To investigate the molecular mechanisms of cytoplasmic incompatibility (CI) induced by Wolbachia bacteria in Drosophila melanogaster, we applied an isobaric tags for relative and absolute quantitation (iTRAQ)-based quantitative proteomic assay to identify differentially expressed proteins extracted from spermathecae and seminal receptacles (SSR) of uninfected females mated with either 1-day-old Wolbachia-uninfected (1T) or infected males (1W) or 5-day-old infected males (5W).

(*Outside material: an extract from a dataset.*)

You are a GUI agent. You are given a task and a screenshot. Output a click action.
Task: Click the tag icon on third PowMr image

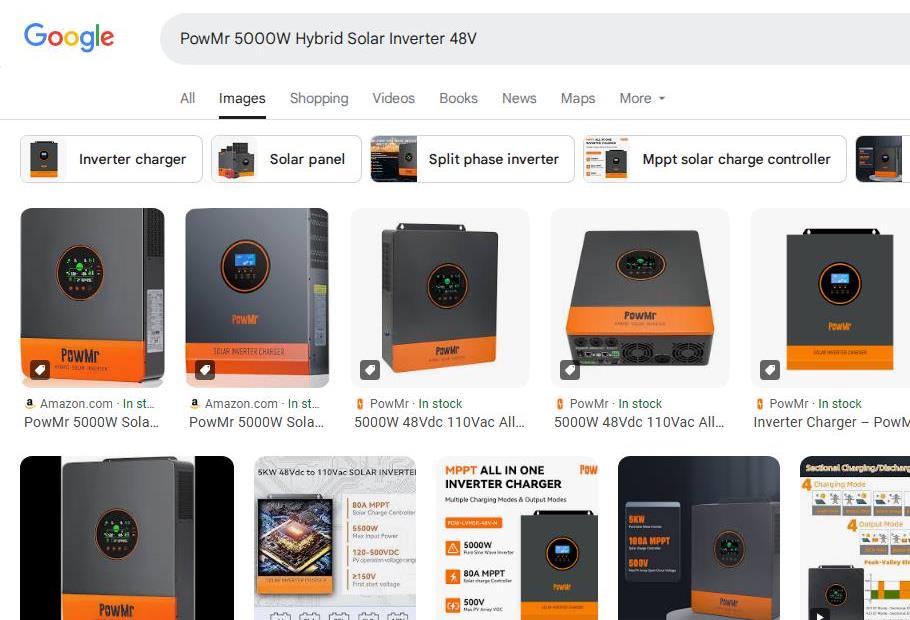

In total, 1317 proteins were quantified; 83 proteins were identified as having at least a 1.5-fold change in expression when 1W was compared with 1T. Differentially expressed proteins were related to metabolism, immunity, and reproduction. Wolbachia changed the expression of seminal fluid proteins (Sfps). Wolbachia may disrupt the abundance of proteins in SSR by affecting ubiquitin-proteasome-mediated proteolysis. Knocking down two Sfp genes (CG9334 and CG2668) in Wolbachia-free males resulted in significantly lower embryonic hatch rates with a phenotype of chromatin bridges. Wolbachia-infected females may rescue the hatch rates. This suggests that the changed expression of some Sfps may be one of the mechanisms of CI induced by Wolbachia. This study provides a panel of candidate proteins that may be involved in the interaction between Wolbachia and their insect hosts and, through future functional studies, may help to elucidate the underlying mechanisms of Wolbachia-induced CI.